> _SELECTED TEXT_
By Tim Gavel 3 August 2018 5

Canberra Cannons team photo before the 2001-2002 season. Photos: Supplied by Basketball ACT.

The demise of the Cannons in 2003 wasn’t pretty. There were times when you wondered how they put a team on the court in that final season.

Friendships were tested as it became obvious the team was struggling financially and unlikely to survive. In the years leading up to the end, it had become akin to a sporting circus.

So every time somebody says, “Let’s bring back the Cannons”, I shudder, as it revives memories of those final days in the 2002/2003 season.

There were plenty of good days before that though, including three premierships in the 1980s. Tickets to NBL games involving games at the ‘Palace’, as the AIS Arena was known, were the hottest tickets in town.

At the ABC, we used to broadcast every game in a similar way that we do the Raiders and the Brumbies these days.

Talking about resurrecting, the team has emerged recently, with the co-owner of Swansea City in the U.K. buying an NBL franchise to be located in a yet to be determined city for the 2019/2020 season. The NBL owner, Larry Kestelman, wants to make the Australian League into the second biggest in the world. For that to happen, you need more than an eight or nine-team competition.

I have had sporadic calls from interested parties, but nothing in a co-ordinated sense, and I had thought that it was more wishful thinking than anything else.

A couple of years ago, I had a chat with somebody who had bought the Cannons’ name after the club’s ill-fated relocation to Newcastle. There was also speculation linking the Cannons’ name with the Canberra Gunners SEABL team.

Talking to Basketball ACT CEO Michael Haynes, it is obvious that he has plans for the sport to grow in Canberra but is looking more towards a relationship with the Illawarra Hawks. This would be a similar arrangement as we see with GWS and the ACT Government, with AFL games played in Canberra. The hope is that the Hawks would play some home games each season at the AIS Arena.

> _EXTRACTED INFORMATION_
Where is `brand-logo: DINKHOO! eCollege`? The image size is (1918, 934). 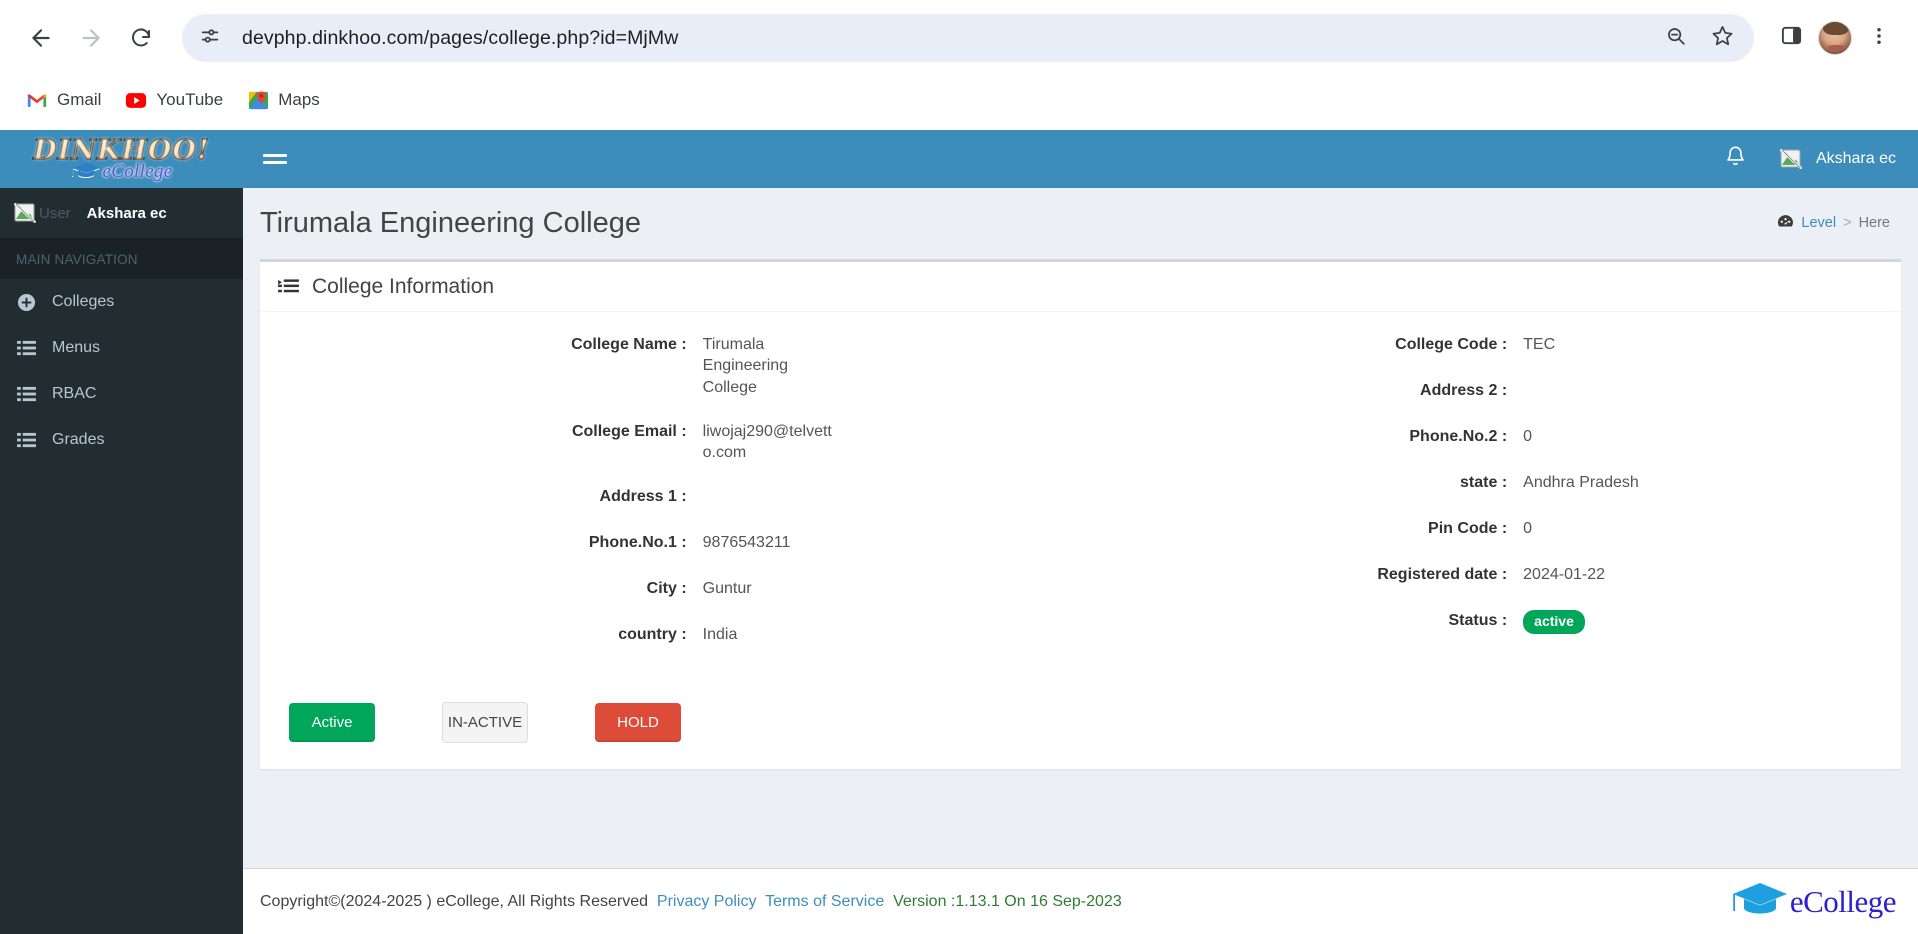 brand-logo: DINKHOO! eCollege is located at coordinates (122, 159).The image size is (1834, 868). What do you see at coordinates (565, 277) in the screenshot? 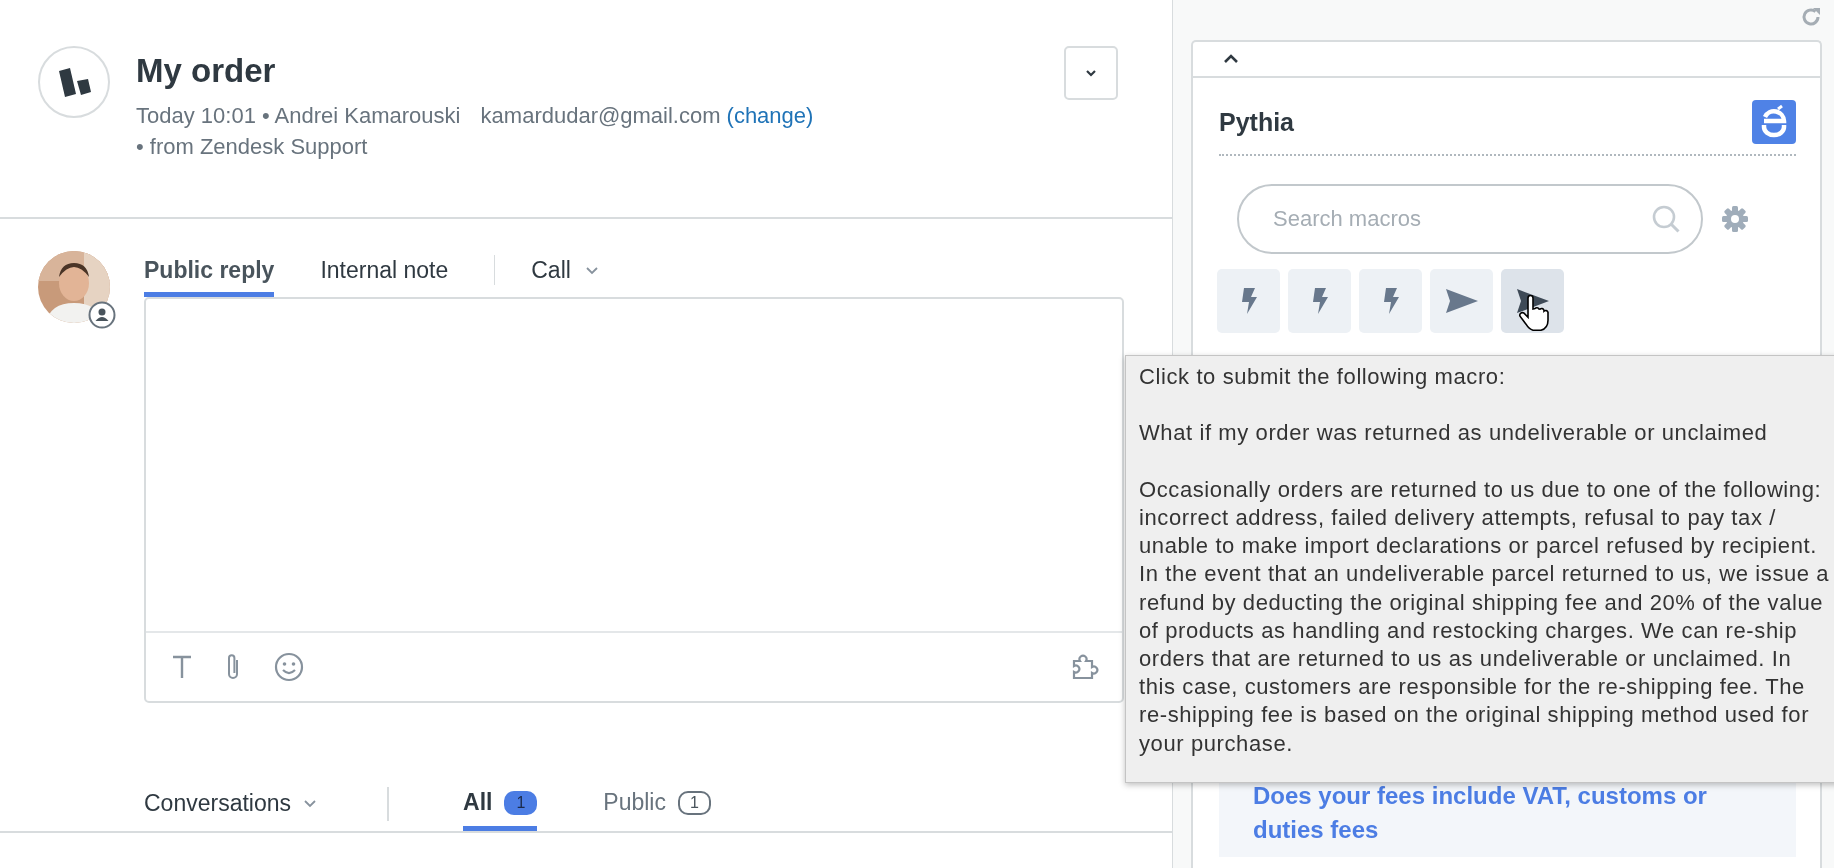
I see `call-dropdown: Call` at bounding box center [565, 277].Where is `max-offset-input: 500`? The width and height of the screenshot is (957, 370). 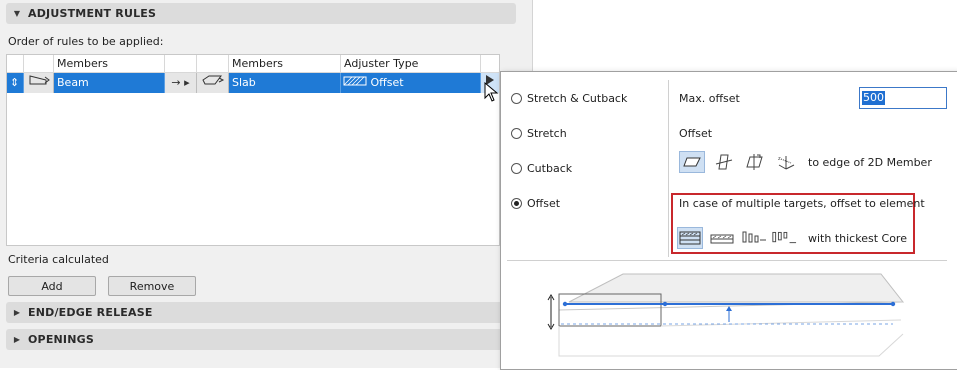
max-offset-input: 500 is located at coordinates (903, 98).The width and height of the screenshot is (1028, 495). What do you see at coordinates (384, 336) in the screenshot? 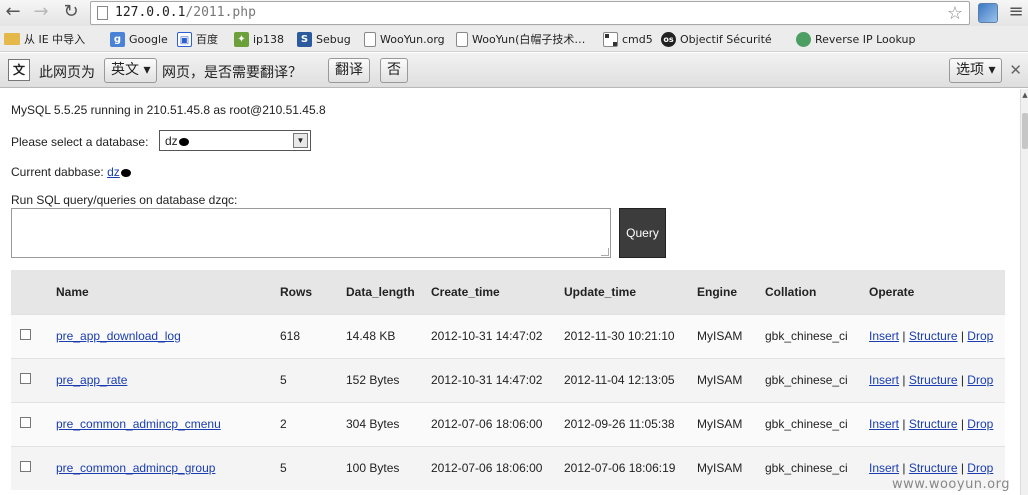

> _TO DO_
1. Could you render this sentence from the Canberra Cannons piece in Spanish: "The demise of the Cannons in 2003 wasn’t pretty."?
2. Can you write what comes next in the Canberra Cannons piece, picking up right after its last sentence?
The items were taken from a separate source.

> _RESPONSES IN ORDER_
1. La desaparición de los Cannons en 2003 no fue nada agradable.

2.
It won’t happen next season with the draw already out and no provision given for games in Canberra. There remains the possibility of a pre-season double-header involving the Capitals in September, but a long relationship with the Hawks is the outcome sought by Basketball ACT.

For this to happen, there would need to be an investment from the ACT Government.

Just how that will play out could be interesting, given the recent adventure with the Central Coast Mariners playing A League games at Canberra Stadium, which has ended. More successful though have been the Giants Netball, playing a home game in the Super League; GWS in the AFL; and the Sydney Thunder in cricket’s Big Bash.

There is enough support for basketball to be a significant sport in Canberra. There are nine thousand registrations to play in this region, with some playing double seasons.

In fact, the sport is outgrowing its facilities to such an extent that access to more courts is becoming critical. Basketball ACT has established a facilities committee to look at the issue with the possibility that courts may be built on land adjacent to the Belconnen courts.

The facilities at Canberra University may also be sourced to play regular games.

You can understand why Basketball ACT is looking at bringing NBL games to Canberra as it provides a visual pathway for young male players in a similar way that the Capitals provide that pathway for young women.

But the prospect of the Cannons being resurrected seems a long way off.

What’s Your opinion?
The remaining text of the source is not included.